The structure of software systems is becoming more complex, and the possibility of software failure increases, which makes the cost of software understanding and maintenance for developers higher. Due to a lack of consideration of dependencies between classes in the existing vulnerability class mining methods, software maintenance is difficult to realize. In order to mine the vulnerable classes in the software and reduce the maintenance cost of the software, this paper designs a class dependency software network vulnerable class node mining algorithm based on community partitioning for the directed weighted class dependency network.

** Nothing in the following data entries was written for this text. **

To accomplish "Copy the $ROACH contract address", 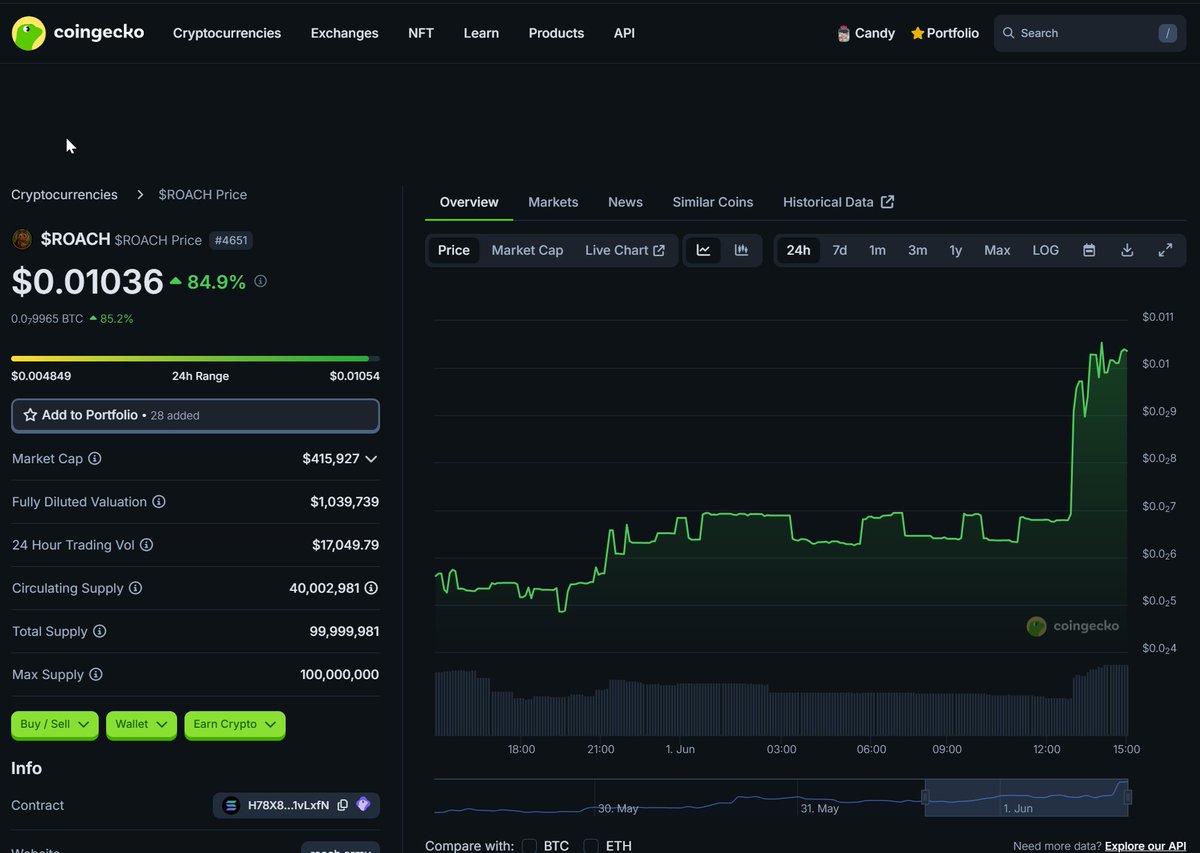I will (x=343, y=805).
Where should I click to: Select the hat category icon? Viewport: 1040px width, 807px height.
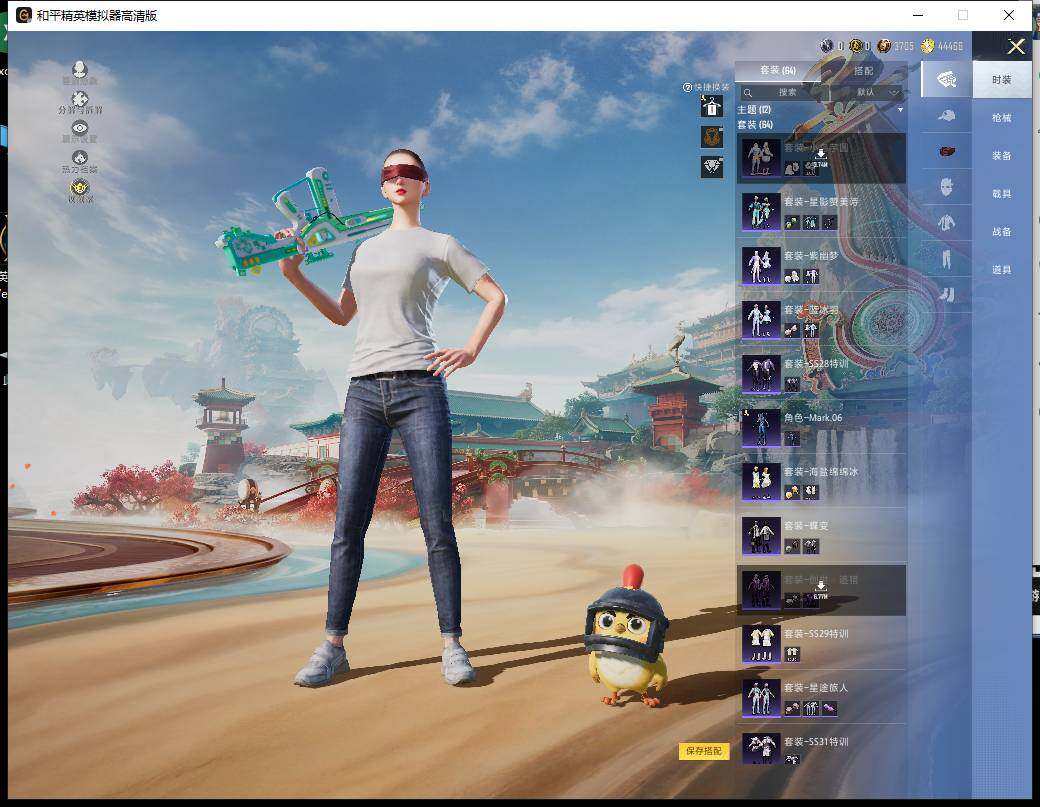946,116
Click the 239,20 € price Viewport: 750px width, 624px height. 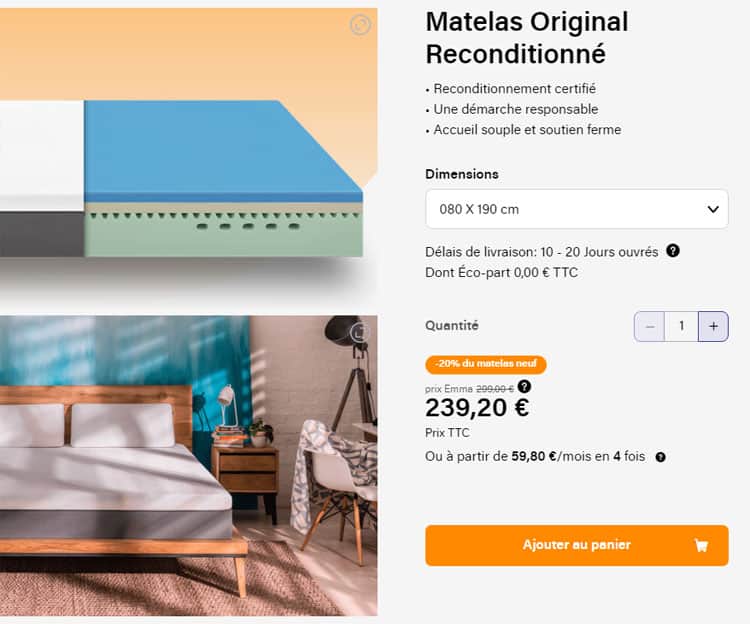477,408
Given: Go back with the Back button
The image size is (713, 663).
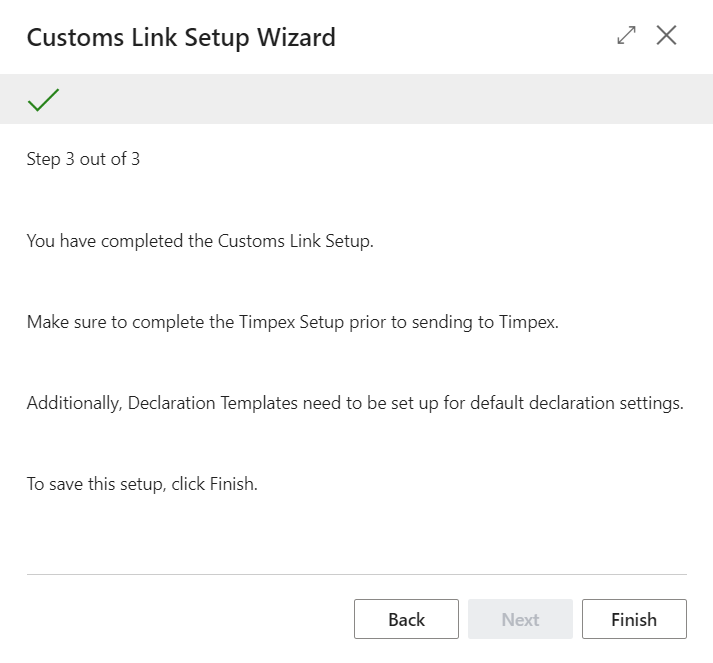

Firstly, considering the dependencies and frequency between classes in the software, a directed weighted class dependency software network is constructed. The dependency frequency is used as the weight of the directed edge of the software network, and the weighted entropy of class dependence is defined. With the weighted entropy and node betweenness, class node vulnerability measurement is designed. Aiming at the deliberate attack of class nodes with high vulnerability, with the idea of BGLL algorithm, a directed weighted class dependency software network community partitioning algorithm based on modularity is proposed to divide the community of the class dependency software network. To test the performance of the community partitioning algorithm, the number of communities and weighted modularity are obtained and analyzed. The class nodes are used in the deliberate attack strategy, and, based on the analysis of community number and modularity change, the vulnerable classes in the class dependency software network are mined.

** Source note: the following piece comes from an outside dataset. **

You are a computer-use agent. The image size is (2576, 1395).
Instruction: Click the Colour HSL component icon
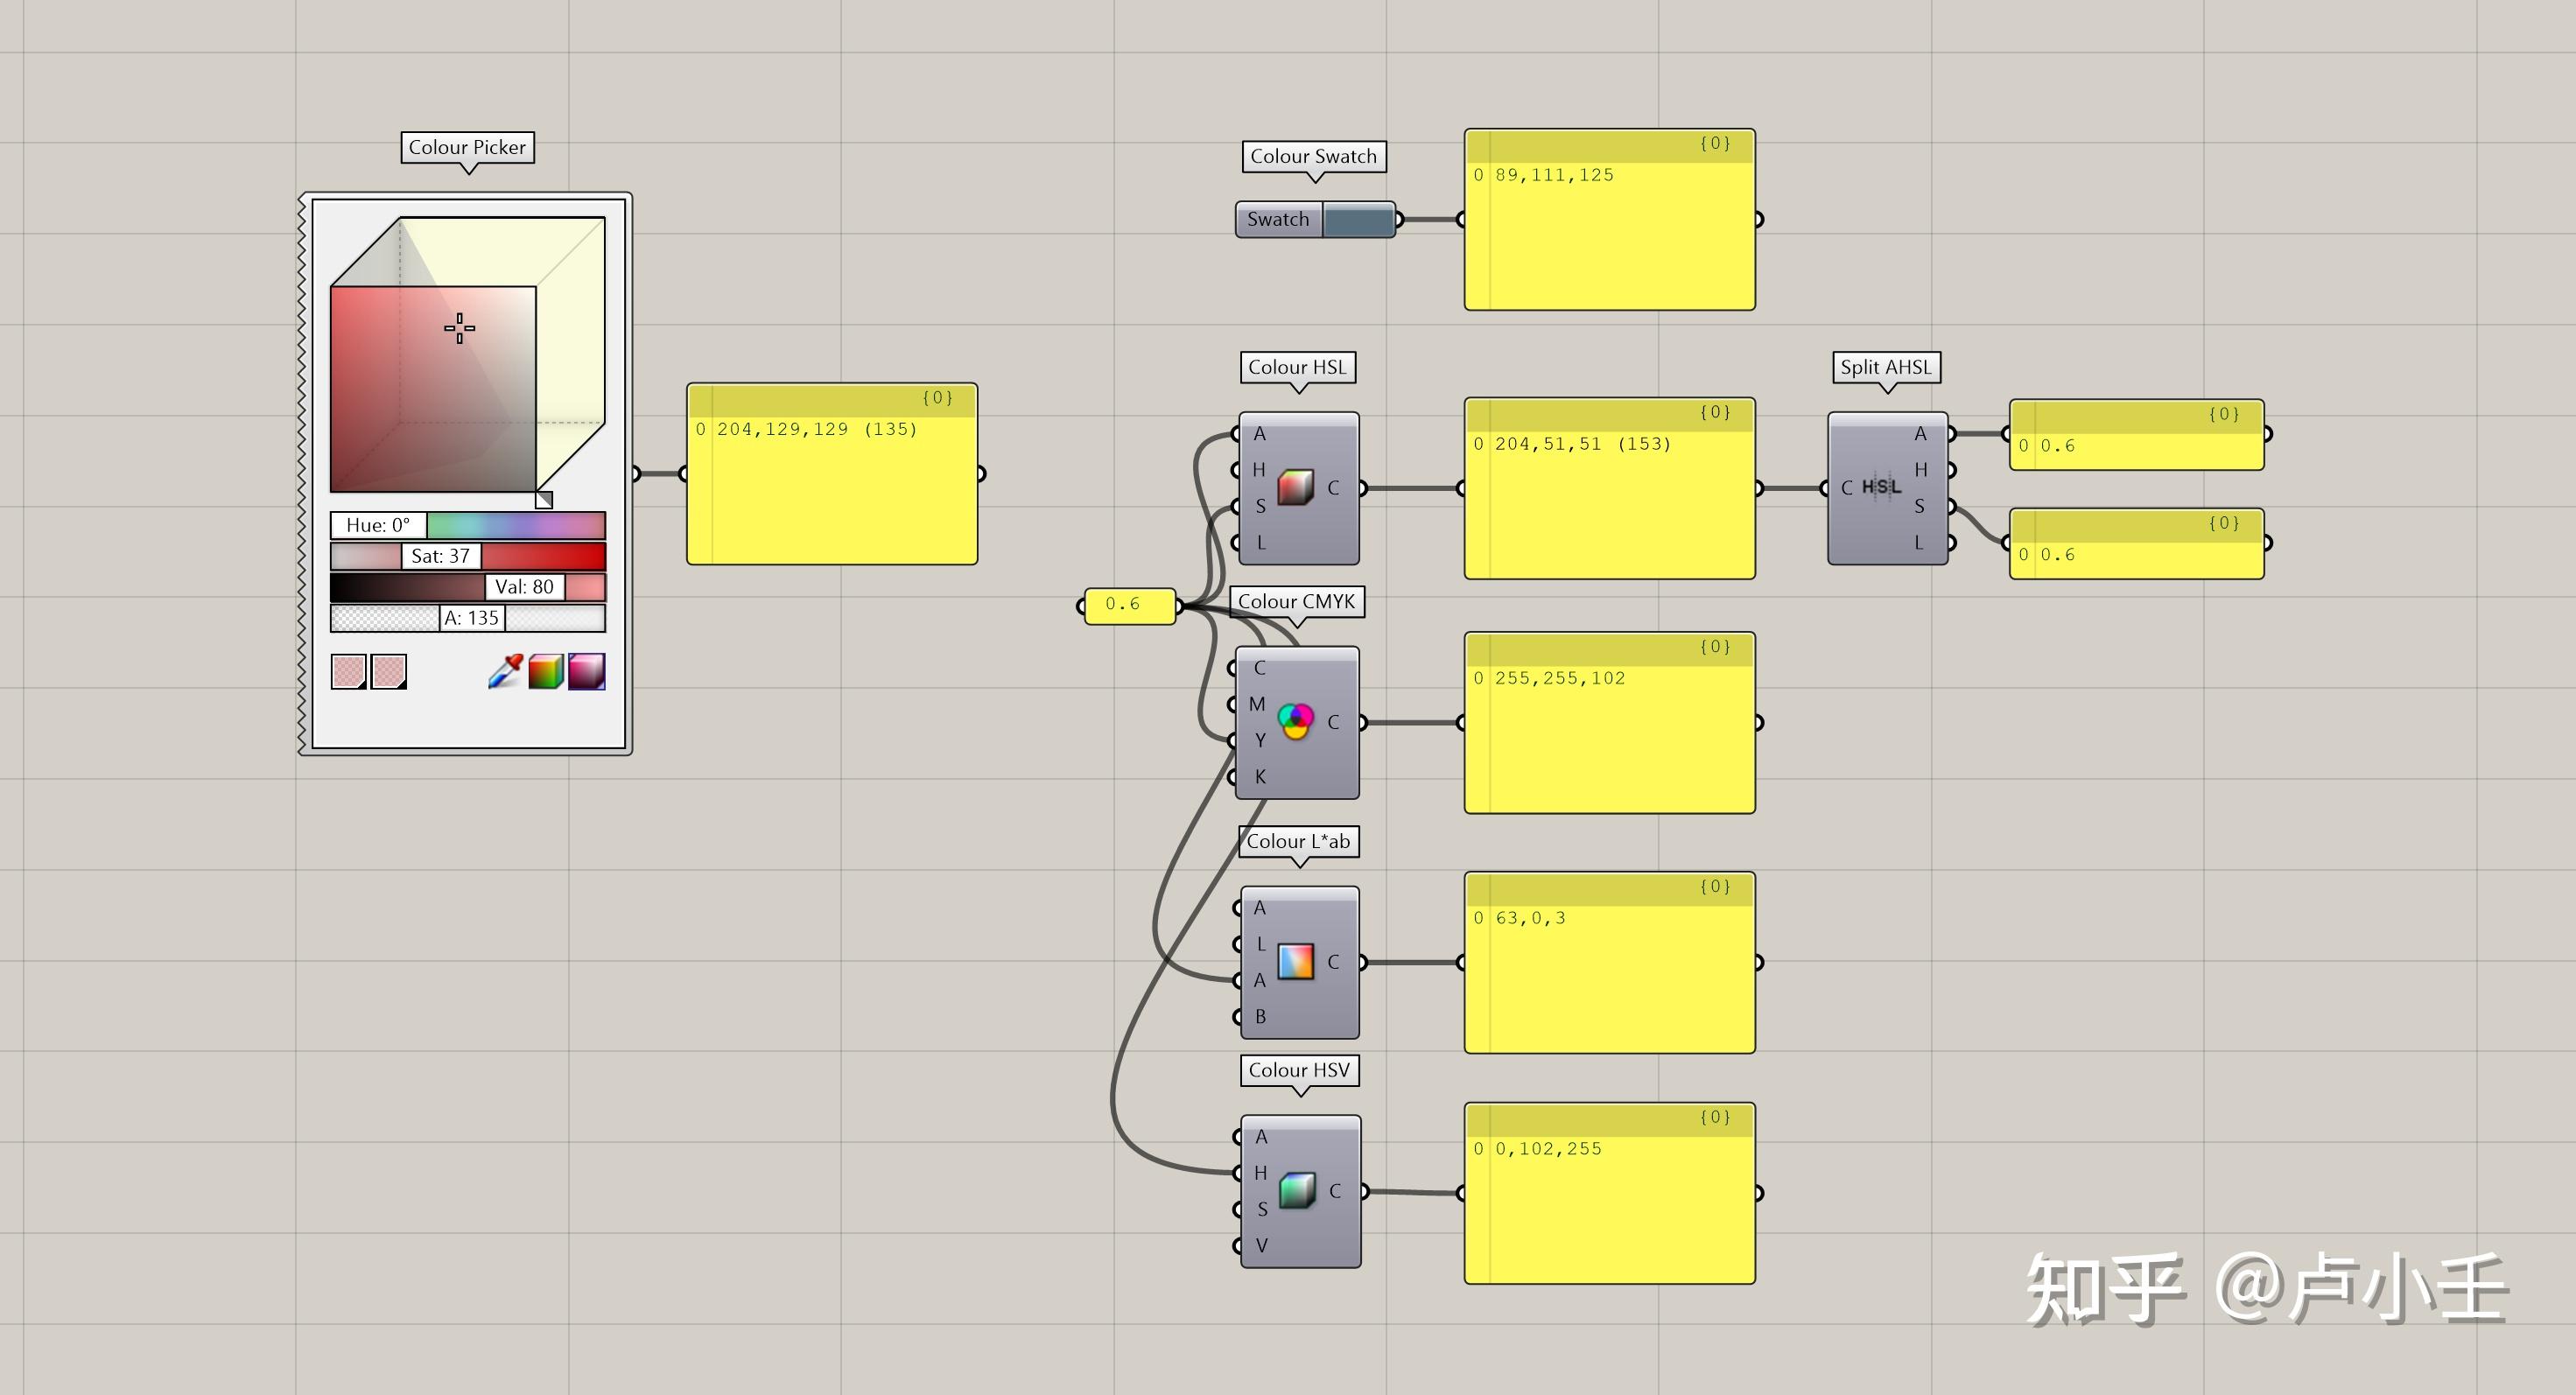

To mine software network vulnerability classes based on the result of the community partitioning, an open source software system Jmeter3.0 is used as the standard experimental data for feasibility testing. As a Java based stress testing tool, Jmeter 3.0 includes 256 classes to support software execution. Using the software network analysis platform SNAP to parse the software source code of Jmeter3.0, the structural information of the software is obtained. Then, the directed weighted class dependency software network of Jmeter 3.0 is constructed. By using the class dependency software network vulnerable class node mining algorithm, Jmeter3.0 is divided into 32 communities. The class dependency software network of the largest community is displayed, which takes TestElement as the core. The top 15 vulnerable class nodes in Jmeter 3.0 are listed and the numbers of communities and modularity are discussed. When these vulnerable class nodes are used as the intentional attack, the numbers of communities and modularity are analyzed in comparison with the original values.

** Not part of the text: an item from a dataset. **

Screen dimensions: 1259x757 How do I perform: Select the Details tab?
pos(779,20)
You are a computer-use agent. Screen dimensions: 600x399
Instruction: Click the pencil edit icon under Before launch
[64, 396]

The experiments are designed and the real open source software Jmeter3.0 is used to verify the effectiveness of the vulnerable class node mining algorithm for mining vulnerable classes. Three different class node attack strategies are used, including initial attack strategy, repeated attack strategy and random attack strategy. Compared with the random attack on 15 class nodes, the average modularity of the class dependency software network increases by 12.7% and the average community number increases by 60.12% in the intentional attack on the top 15 class nodes in the vulnerability. The proposed vulnerability class mining algorithm can effectively mine vulnerable classes in the class dependency software network.